Donnernde Schritte kamen hinter ihr zum Halten. Als sie sich umdrehte, sah sie Goodwin und einen seiner Männer ein paar Häuser weiter stehen. Er hob den Arm, und etwas Metallisches blitzte im Mondlicht auf.
»Bleiben Sie stehen, Madame.«
Die Kälte in ihrem Nacken hatte sich verstärkt, und sie spürte, dass sich ein Untoter näherte. Oder auch zwei.
»Wer war Ihr Bruder?«, rief sie fragend zurück und entfernte sich dabei einen Schritt. Je größer die Entfernung zwischen ihr und der Pistole … Die Kälte in ihrem Nacken wurde immer stärker. Wo waren sie?
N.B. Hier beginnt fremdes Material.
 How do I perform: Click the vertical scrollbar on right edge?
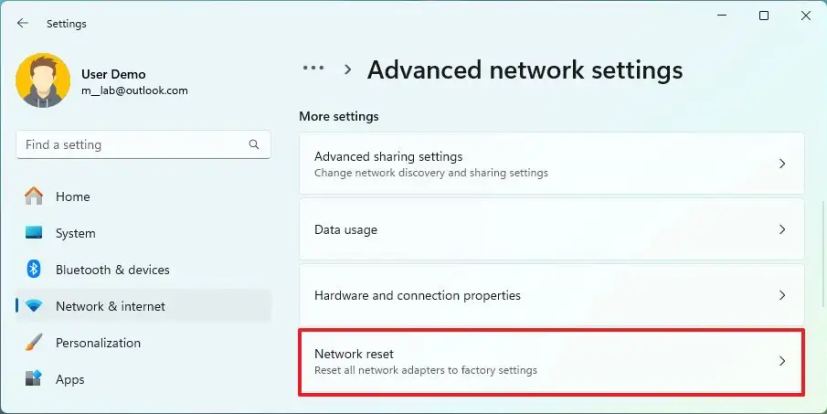click(x=822, y=254)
»Frederick Goodwin, Baron Truscott.«
Ihr Blick huschte auf der Suche nach etwas, das sich als Pflock verwenden ließe, in alle Richtungen, aber sie konnte nichts entdecken. Dann spürte sie eher, als dass sie es sah, wie etwas sich bewegte … knapp außerhalb ihres Gesichtsfeldes.
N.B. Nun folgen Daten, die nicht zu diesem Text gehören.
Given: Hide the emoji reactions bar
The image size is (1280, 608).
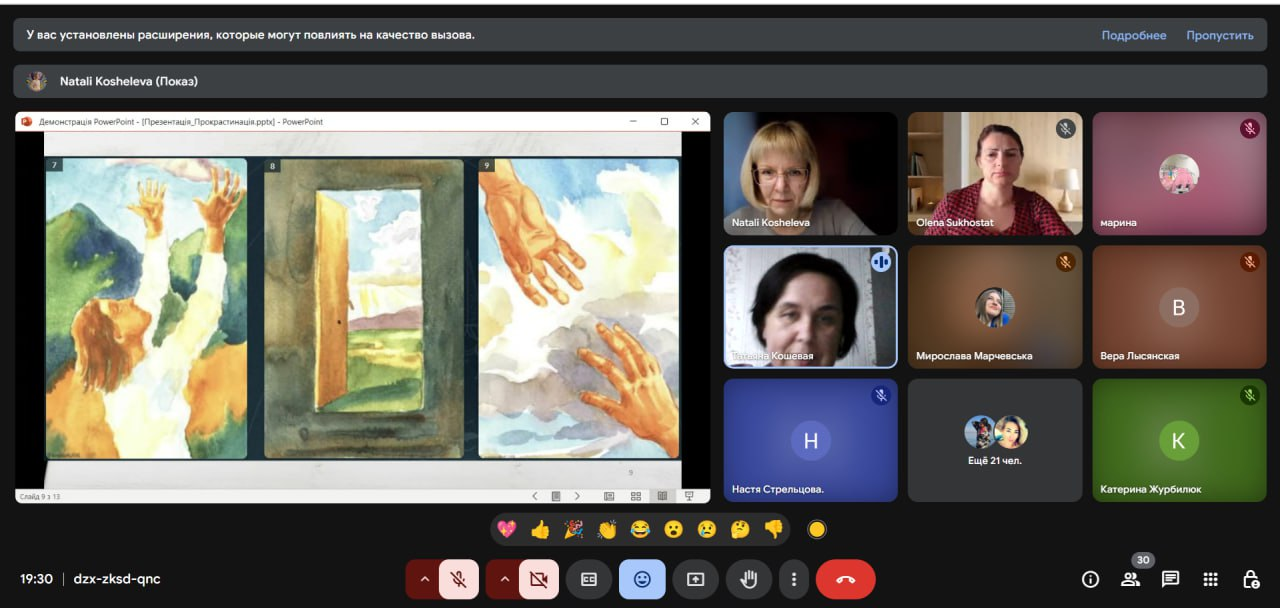Looking at the screenshot, I should coord(642,579).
»Sie erinnern sich nicht an ihn? Aber natürlich, warum sollten Sie auch? Er war ja nur einer von vielen, die Sie vernichtet haben.« Er machte einen weiteren Schritt auf sie zu, während sie ein Stück zurückwich. Es lagen vielleicht fünf Kutschenlängen zwischen ihnen, doch sie stand mitten auf einer Straße, wo sie deutlich zu sehen und völlig ungeschützt war. Eine Kugel in Kopf oder Herz würde sie genau wie jeden anderen Sterblichen umbringen.
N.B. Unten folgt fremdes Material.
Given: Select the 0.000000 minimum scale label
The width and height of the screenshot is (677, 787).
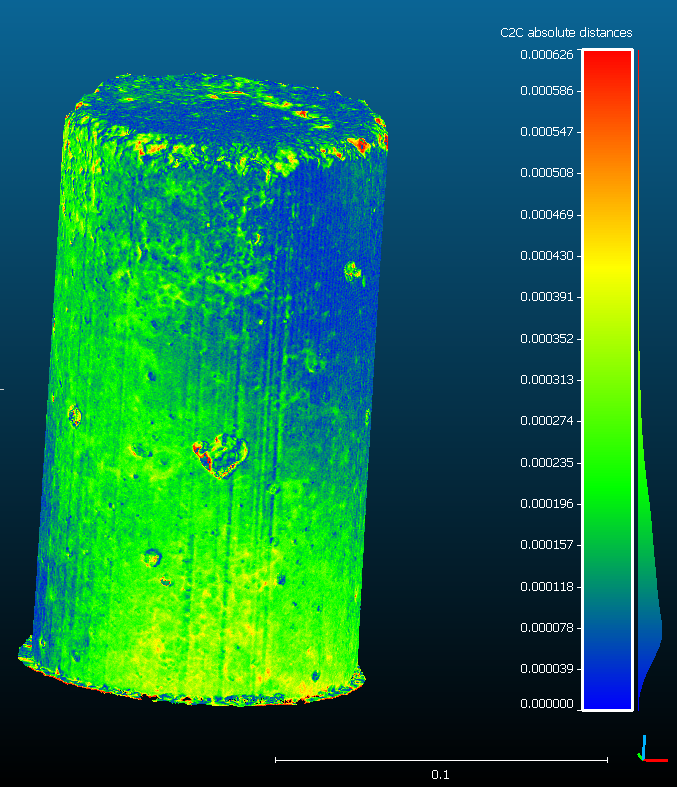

»Ich erinnere mich an ihn.« Sie erinnerte sich wirklich an Lord Truscott – jenen Mann aus der feinen Gesellschaft, mit dem sie vor mehr als einem Jahr getanzt hatte und den sie ein paar Tage später hatte pfählen müssen. Damals war er zu einem Vampir geworden und hatte Miss Emily Colton von einer Feier weg in den dunklen Garten gelockt.
Victoria war gerade ein Antrag von Phillip gemacht worden, als sie merkte, was draußen vor sich ging, und schnell handeln musste.
Sie würde Lord Truscott keinesfalls vergessen.
»Sie haben ihn umgebracht. Nach allem, was ich getan hatte, um ihn zu beschützen.«
Die Eiseskälte in ihrem Nacken verschärfte sich, und Victoria wirbelte genau in dem Moment herum, als ein Schatten auftauchte und sich in die Gestalt eines Mannes verwandelte. Sie wehrte den Angriff des Untoten ab und rammte ihm den Kopf in den Magen, als eine Pistole abgefeuert wurde. Schon zum zweiten Mal an diesem Tag zischte eine Kugel viel zu dicht an ihrem Kopf vorbei.
Sie schleuderte den Vampir über die Schulter und fuhr herum, während sie immer noch hektisch nach etwas Ausschau hielt, das sie als Pflock benutzen konnte. Der Untote krachte auf die Erde, während sie aufschaute und sah, dass Goodwin mehreren Vampiren gegenüberstand. Es waren drei. Das machte insgesamt vier.
Der Untote vor ihr rappelte sich mit rot glühenden Augen vom Boden auf und stürzte sich wieder auf Victoria. Als sie zutrat und den Vampir am Kinn traf, sah sie, dass Goodwin gerade seine Pistole auf den Untoten abfeuerte, der ihm am nächsten stand.
Der Vampir, mit dem sie kämpfte, griff wieder an. Doch sie wehrte ihn ab und ließ ihrer rasenden Wut freien Lauf. Sie trat, boxte und stieß mit Ellbogen und Kopf zu. Als sie ihn wieder zu Boden warf, hatte er genug, rappelte sich auf und suchte das Weite.